Winterhalter's call centre teams now enter the jobs into the service management system as before. Seamless integration enables the complete system to run in conjunction with 360's Dynamic Scheduling Engine, allocating the jobs to engineers and monitoring progress in real time. 360 built the whole real-time interface without requiring any changes to the existing service management/mobile system or involvement by their suppliers.

The system can be "tweaked" to provide efficiencies - for example by changing an engineer's area of operation. It has highlighted areas where engineer coverage was too low to sustain current service levels, and also provides statistical information and reporting.

One person now handles job allocation, monitoring the system and interacting with the field engineers. An assistant provides backup as required. The time spent talking to engineers on the phone has decreased and this has meant that mobile costs have come down. Former allocation staff have been re-deployed in the service centre.

In the field, engineers no longer have to manage their time, and spend less time travelling between jobs, drive fewer miles and use less fuel, and are therefore more productive. Service levels have improved, and the number of jobs completed each day has increased.
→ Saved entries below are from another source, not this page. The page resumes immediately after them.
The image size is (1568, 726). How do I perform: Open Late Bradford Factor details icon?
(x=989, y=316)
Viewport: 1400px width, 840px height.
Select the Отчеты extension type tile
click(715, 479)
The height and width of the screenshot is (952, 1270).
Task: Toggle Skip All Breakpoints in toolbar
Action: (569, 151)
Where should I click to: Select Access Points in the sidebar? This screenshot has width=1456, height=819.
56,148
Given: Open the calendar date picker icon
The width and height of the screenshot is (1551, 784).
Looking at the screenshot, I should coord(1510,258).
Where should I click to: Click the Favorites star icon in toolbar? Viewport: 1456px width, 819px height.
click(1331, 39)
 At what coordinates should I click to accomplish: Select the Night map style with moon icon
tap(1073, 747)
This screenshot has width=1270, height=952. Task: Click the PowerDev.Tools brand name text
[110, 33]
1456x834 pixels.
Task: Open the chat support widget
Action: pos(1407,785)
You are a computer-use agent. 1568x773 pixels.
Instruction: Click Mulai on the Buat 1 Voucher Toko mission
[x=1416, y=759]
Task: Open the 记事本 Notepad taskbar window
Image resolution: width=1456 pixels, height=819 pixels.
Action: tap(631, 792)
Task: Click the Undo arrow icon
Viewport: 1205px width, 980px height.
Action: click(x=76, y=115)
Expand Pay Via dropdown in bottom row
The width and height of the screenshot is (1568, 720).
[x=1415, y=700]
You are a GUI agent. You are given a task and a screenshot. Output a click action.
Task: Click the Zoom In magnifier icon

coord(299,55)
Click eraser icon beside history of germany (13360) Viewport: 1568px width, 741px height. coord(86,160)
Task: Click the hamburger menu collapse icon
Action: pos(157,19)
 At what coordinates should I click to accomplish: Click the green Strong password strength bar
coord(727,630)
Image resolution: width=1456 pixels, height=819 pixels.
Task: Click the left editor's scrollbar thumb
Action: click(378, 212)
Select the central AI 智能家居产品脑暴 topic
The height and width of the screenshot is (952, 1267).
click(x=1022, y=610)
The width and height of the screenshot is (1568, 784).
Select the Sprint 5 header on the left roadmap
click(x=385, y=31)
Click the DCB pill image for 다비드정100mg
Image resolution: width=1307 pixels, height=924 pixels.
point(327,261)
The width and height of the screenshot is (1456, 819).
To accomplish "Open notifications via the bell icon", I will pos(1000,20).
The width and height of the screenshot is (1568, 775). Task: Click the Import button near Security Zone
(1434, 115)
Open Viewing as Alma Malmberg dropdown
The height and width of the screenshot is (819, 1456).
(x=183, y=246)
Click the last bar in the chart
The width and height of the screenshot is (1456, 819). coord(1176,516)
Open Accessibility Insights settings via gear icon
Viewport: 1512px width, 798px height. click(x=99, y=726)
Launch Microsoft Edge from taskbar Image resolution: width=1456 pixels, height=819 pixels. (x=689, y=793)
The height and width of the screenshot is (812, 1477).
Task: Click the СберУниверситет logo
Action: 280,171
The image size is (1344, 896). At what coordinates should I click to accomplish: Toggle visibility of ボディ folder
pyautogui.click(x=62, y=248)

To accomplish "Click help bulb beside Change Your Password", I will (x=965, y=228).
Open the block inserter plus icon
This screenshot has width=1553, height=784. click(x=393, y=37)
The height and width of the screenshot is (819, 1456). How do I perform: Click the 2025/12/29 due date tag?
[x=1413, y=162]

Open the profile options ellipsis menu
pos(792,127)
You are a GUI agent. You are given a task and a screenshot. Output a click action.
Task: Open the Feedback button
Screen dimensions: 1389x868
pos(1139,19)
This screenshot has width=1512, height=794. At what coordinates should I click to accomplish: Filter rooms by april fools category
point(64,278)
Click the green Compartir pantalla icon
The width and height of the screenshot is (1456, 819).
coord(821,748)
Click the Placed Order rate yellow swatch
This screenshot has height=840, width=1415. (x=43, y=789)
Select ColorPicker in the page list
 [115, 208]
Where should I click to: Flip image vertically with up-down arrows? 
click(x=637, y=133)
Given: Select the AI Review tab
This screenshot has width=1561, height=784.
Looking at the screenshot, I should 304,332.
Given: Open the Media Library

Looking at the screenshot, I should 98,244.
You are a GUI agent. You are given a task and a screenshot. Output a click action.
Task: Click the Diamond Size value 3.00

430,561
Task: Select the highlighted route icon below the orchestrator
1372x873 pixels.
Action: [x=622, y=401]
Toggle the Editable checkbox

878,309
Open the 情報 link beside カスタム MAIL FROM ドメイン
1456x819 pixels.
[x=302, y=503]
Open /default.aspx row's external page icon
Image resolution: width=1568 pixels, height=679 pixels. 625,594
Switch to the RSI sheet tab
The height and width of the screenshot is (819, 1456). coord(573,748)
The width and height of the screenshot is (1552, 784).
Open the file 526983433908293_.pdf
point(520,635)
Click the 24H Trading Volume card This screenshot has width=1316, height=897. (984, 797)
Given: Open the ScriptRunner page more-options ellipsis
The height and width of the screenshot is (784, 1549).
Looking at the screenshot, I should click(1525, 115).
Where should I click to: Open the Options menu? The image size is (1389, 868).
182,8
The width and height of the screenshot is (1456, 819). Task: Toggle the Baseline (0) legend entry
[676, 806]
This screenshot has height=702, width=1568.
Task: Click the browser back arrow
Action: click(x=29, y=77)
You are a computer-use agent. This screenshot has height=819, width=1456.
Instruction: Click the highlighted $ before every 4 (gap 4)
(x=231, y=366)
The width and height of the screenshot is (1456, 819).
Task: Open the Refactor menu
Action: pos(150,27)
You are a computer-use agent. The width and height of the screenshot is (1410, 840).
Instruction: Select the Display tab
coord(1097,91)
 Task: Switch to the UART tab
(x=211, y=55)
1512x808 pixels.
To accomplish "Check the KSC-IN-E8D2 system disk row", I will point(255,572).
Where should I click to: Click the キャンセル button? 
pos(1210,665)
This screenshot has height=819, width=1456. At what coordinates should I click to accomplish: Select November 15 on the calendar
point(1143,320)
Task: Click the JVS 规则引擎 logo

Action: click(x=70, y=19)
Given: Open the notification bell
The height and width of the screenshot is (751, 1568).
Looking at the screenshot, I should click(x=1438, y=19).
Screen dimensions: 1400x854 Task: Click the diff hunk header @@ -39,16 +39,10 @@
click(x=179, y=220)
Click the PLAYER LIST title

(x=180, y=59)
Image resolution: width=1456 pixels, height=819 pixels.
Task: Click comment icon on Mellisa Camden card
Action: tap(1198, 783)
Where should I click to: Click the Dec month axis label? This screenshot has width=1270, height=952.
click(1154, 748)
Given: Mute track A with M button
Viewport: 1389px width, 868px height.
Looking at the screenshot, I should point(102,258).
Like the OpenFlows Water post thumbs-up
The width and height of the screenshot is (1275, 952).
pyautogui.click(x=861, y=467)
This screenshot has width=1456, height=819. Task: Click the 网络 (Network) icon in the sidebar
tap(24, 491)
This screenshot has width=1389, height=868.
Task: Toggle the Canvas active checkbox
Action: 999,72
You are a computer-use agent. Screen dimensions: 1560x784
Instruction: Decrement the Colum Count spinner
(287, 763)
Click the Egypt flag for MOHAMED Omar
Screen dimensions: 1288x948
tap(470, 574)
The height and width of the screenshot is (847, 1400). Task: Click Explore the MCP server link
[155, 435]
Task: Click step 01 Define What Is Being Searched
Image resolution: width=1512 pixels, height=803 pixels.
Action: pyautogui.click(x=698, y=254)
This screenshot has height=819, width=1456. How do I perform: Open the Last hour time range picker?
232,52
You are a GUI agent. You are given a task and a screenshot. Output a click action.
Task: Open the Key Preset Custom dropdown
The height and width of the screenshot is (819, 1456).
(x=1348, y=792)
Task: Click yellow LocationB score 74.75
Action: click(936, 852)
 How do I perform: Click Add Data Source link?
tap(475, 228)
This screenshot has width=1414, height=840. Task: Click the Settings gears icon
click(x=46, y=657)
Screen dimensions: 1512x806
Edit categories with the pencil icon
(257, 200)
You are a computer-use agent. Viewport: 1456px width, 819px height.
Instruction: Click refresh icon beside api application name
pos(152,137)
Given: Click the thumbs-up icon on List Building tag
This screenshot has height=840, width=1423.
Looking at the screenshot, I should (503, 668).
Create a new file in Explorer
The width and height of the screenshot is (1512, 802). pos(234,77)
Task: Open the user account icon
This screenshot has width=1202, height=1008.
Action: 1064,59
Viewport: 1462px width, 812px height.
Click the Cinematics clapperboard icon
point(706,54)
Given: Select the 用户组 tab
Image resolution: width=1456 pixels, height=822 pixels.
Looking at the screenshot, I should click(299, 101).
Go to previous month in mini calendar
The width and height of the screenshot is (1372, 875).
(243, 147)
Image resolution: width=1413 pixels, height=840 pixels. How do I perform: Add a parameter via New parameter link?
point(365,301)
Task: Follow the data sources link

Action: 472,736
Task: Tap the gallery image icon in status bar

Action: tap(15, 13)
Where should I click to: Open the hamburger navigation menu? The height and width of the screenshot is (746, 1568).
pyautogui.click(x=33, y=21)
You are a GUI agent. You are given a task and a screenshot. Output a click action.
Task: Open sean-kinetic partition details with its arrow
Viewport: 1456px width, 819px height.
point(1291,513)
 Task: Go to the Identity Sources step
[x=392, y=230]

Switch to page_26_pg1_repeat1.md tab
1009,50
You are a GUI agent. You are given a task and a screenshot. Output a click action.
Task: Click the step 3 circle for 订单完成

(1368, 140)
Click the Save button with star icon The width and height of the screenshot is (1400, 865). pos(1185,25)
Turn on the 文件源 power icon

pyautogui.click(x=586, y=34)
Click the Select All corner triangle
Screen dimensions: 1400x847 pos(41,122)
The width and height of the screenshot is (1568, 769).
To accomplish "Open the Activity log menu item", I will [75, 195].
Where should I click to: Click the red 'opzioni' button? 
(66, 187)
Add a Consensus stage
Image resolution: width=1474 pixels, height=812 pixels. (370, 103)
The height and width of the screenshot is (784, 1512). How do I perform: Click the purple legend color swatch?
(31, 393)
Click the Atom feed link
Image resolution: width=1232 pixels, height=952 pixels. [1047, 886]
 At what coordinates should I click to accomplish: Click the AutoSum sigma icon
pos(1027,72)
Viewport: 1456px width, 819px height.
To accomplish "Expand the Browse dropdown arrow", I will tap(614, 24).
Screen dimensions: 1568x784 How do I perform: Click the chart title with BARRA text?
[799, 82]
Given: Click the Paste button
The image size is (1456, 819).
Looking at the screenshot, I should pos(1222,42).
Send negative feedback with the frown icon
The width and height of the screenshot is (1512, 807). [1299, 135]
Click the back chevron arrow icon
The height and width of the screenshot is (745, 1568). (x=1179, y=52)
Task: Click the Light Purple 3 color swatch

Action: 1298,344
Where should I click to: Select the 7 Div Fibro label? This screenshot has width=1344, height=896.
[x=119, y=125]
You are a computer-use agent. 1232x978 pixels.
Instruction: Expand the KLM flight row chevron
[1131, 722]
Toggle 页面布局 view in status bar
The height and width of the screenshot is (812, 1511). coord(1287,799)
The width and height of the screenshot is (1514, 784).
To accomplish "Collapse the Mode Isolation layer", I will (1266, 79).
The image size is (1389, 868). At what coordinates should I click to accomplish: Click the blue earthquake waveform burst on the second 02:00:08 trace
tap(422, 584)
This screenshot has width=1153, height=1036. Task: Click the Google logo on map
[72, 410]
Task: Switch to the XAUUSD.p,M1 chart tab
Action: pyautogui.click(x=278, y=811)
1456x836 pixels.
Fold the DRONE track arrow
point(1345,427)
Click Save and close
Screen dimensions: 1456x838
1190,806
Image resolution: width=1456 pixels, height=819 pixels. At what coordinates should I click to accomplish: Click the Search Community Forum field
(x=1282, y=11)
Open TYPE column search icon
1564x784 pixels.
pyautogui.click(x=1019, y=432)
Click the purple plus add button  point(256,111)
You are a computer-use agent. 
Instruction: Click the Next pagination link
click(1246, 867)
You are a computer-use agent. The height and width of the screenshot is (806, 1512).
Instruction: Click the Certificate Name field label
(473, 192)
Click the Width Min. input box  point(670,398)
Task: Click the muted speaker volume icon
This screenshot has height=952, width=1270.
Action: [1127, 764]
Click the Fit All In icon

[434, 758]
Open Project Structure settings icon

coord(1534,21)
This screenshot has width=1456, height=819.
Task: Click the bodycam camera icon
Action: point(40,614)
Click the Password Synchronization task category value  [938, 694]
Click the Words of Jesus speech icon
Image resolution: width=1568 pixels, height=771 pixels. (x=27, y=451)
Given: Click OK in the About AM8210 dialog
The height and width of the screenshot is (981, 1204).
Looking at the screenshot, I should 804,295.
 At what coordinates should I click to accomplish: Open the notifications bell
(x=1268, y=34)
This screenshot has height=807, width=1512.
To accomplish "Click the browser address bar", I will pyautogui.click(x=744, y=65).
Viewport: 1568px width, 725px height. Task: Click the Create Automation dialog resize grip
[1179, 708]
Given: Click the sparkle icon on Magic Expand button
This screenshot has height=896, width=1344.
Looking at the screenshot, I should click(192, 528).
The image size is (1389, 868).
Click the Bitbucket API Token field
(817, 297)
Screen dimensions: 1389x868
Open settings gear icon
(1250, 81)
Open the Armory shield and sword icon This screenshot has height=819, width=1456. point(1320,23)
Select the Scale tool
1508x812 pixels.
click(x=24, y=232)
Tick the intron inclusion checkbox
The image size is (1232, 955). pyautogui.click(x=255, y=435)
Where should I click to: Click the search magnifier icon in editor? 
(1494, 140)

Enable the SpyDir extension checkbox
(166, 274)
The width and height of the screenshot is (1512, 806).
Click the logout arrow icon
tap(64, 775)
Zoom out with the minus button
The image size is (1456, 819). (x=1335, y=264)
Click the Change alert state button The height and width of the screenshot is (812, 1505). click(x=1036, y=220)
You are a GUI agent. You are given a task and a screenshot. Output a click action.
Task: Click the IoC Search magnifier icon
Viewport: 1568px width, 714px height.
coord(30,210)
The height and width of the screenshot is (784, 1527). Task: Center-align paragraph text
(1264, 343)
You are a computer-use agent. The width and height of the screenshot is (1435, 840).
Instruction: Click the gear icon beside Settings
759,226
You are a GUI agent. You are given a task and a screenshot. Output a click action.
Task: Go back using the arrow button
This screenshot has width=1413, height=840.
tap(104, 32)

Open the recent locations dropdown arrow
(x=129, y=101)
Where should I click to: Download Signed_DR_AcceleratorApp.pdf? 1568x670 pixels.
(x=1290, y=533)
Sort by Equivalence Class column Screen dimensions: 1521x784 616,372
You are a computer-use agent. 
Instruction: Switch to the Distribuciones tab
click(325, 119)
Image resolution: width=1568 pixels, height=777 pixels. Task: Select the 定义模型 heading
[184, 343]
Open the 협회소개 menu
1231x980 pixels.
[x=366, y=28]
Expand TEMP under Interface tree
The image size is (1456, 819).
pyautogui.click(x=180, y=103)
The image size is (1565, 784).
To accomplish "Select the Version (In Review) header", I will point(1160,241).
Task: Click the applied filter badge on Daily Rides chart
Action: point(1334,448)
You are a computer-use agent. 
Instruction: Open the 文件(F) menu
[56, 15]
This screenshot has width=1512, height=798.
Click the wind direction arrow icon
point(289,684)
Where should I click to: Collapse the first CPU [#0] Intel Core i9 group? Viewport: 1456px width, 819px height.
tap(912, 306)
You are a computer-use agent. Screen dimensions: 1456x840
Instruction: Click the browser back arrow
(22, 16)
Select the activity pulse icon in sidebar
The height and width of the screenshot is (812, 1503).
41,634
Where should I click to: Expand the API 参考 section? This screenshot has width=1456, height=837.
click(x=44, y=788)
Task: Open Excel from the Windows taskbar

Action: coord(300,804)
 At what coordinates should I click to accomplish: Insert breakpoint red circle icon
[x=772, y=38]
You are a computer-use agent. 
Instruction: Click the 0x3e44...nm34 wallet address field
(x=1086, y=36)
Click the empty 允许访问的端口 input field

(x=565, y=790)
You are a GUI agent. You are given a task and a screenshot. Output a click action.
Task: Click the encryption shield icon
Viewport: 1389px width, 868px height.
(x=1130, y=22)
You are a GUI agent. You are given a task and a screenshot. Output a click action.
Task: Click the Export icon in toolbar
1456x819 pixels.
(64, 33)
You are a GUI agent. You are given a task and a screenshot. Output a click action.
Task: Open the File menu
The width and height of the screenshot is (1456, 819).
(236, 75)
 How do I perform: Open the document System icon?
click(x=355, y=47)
"The call centre is busier than ever, but the difference is that we now know what is happening simply by looking at the status screen", Parsons says. "The air of semi-controlled panic has gone and been replaced by quiet efficiency."

Other changes brought about by the system were perhaps less expected. Demonstrating the system to potential customers, for example, has helped to win new business. Service has been improved by recruiting engineers in geographical areas where the system highlighted problems.